TASK INSTRUCTIONS. Tally how many lines of these entries hold the string "screenshot". Return the number alone.

-- DATASET EXCERPTS follows --

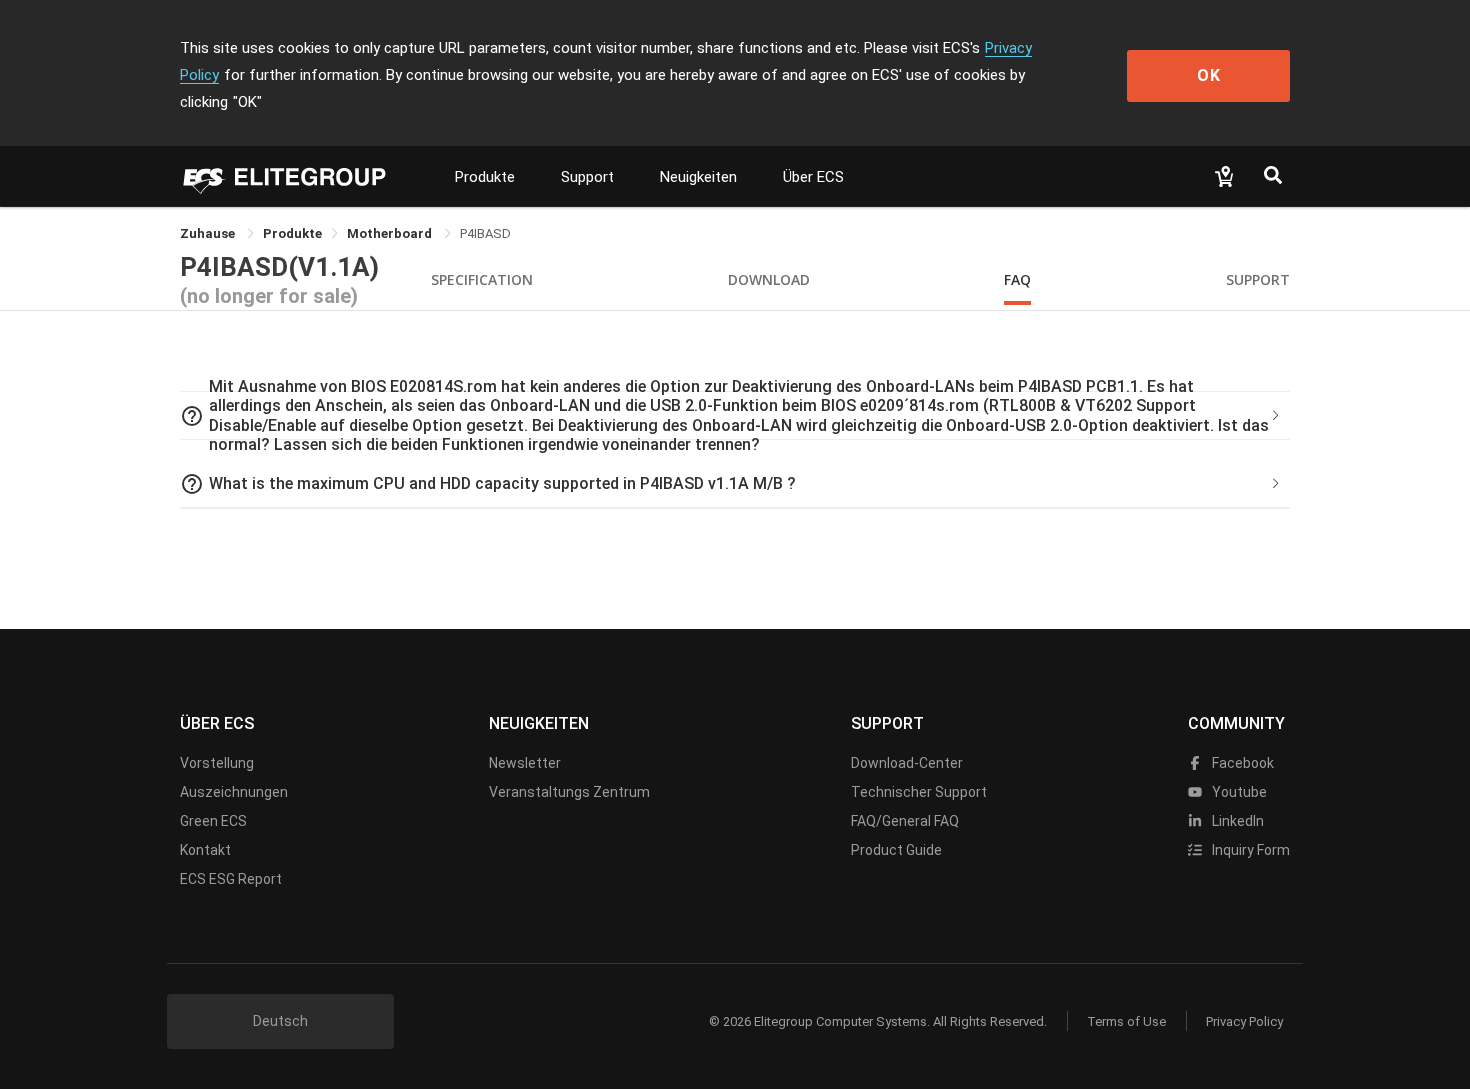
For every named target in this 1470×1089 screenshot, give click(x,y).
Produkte (485, 177)
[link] (292, 233)
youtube (1238, 792)
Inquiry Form (1249, 850)
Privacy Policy (1244, 1021)
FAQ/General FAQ (905, 821)
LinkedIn (1236, 821)
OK (1209, 75)
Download (769, 279)
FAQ (1017, 279)
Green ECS (213, 821)
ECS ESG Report (231, 879)
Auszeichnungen (234, 792)
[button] (735, 416)
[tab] (735, 416)
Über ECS (813, 177)
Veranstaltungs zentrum (569, 792)
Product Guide (896, 850)
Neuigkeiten (698, 177)
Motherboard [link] (391, 233)
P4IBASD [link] (485, 233)
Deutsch (280, 1021)
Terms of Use (1126, 1021)
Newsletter (525, 763)
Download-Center (907, 763)
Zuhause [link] (209, 233)
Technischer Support (919, 792)
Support (587, 177)
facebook (1241, 763)
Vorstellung (217, 763)
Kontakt (205, 850)
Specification (482, 279)
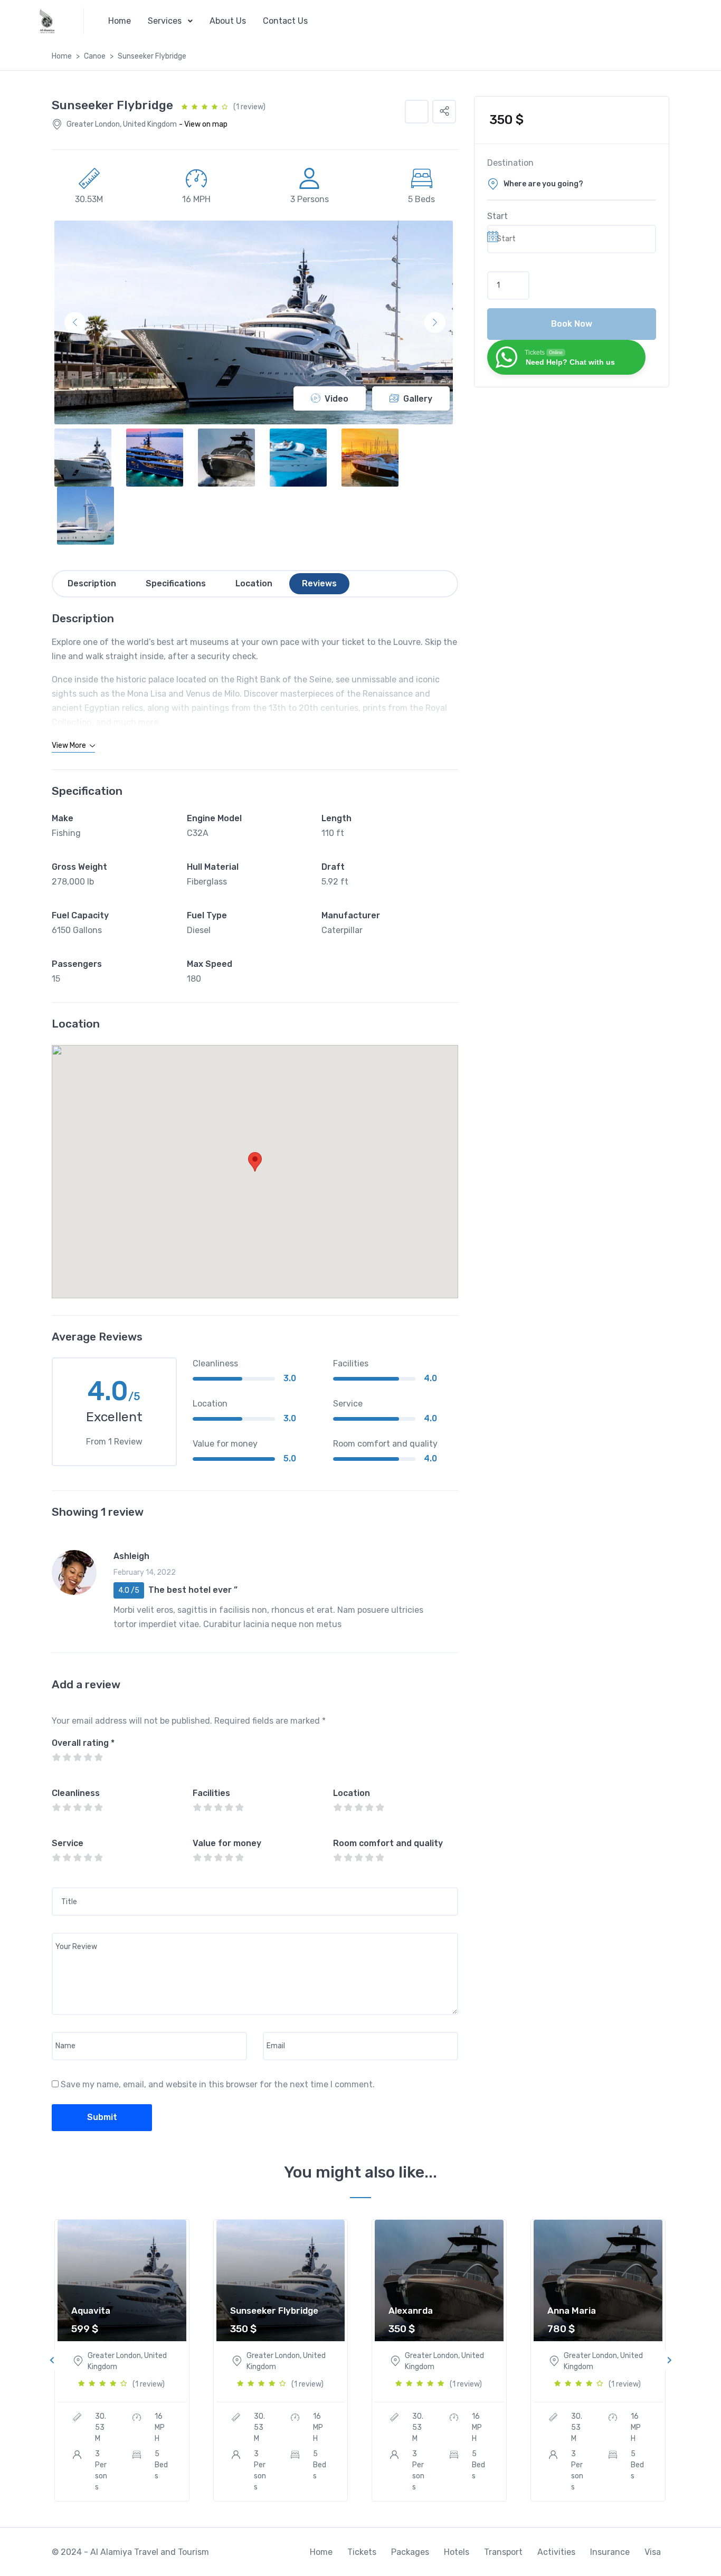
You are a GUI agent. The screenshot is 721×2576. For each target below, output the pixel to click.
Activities (556, 2552)
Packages (410, 2552)
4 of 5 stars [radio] (87, 1757)
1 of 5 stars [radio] (56, 1757)
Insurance (610, 2552)
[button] (444, 111)
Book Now (571, 324)
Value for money (227, 1843)
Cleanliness (76, 1793)
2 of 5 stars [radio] (66, 1757)
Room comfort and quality (388, 1843)
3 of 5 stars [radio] (77, 1757)
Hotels (456, 2552)
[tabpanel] (122, 2360)
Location (351, 1793)
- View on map (203, 124)
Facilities (211, 1793)
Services (165, 21)
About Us (228, 21)
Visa (652, 2552)
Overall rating (83, 1743)
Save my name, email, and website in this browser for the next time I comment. (218, 2084)
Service (67, 1843)
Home (119, 21)
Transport (503, 2552)
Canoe (95, 56)
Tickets (361, 2552)
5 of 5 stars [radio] (98, 1757)
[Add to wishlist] (417, 111)
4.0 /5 (128, 1590)
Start (497, 216)
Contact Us (285, 21)
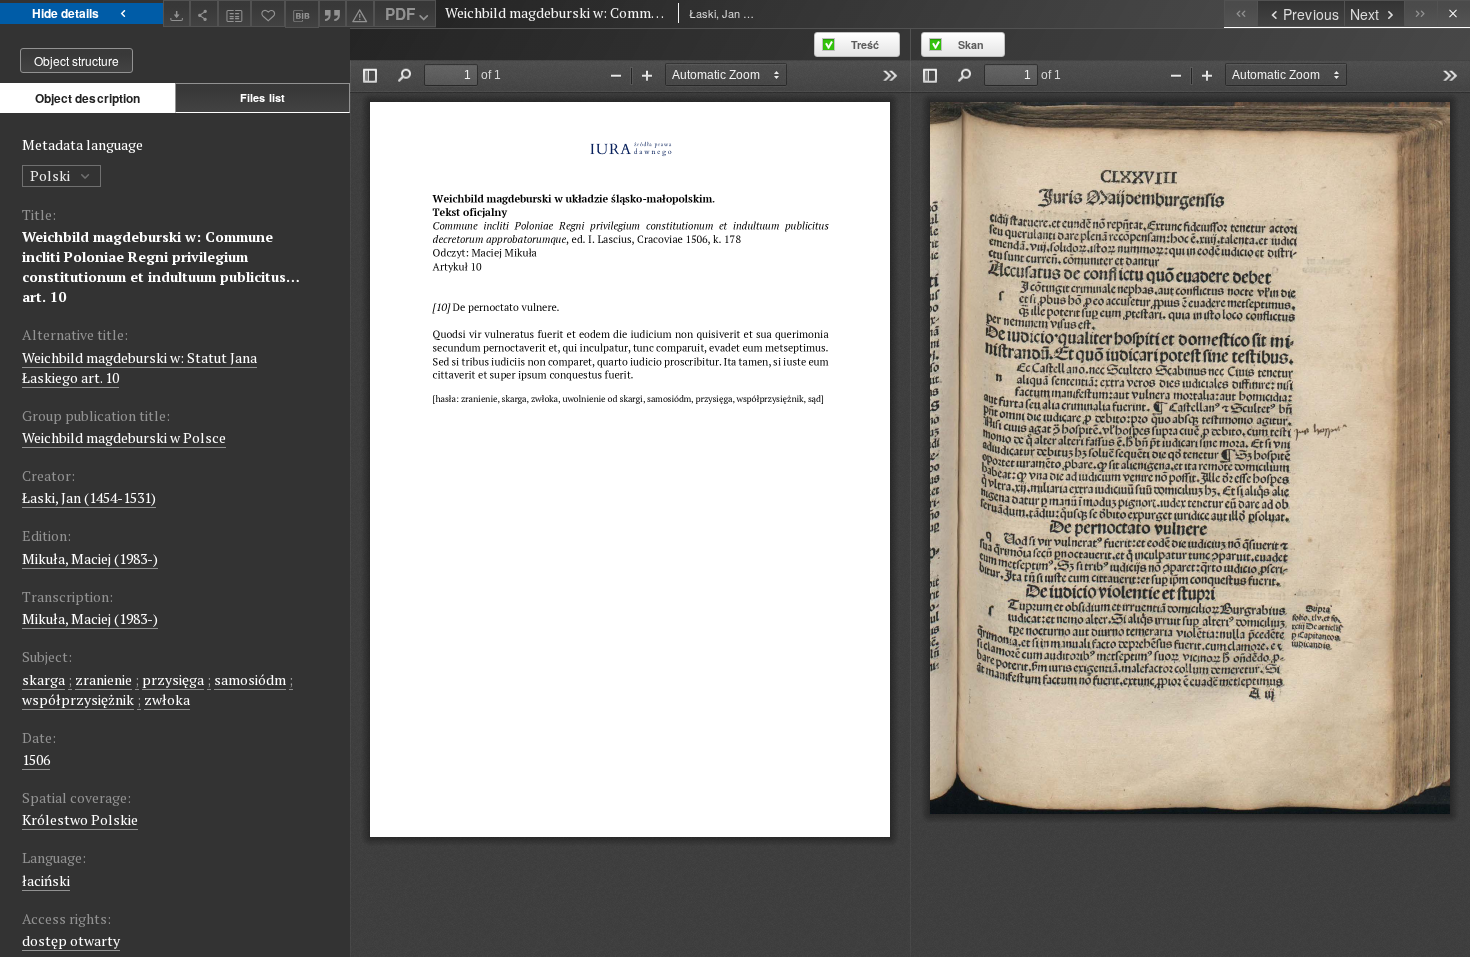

-- DATASET EXCERPTS concluded --

EXPECTED ANSWER. 2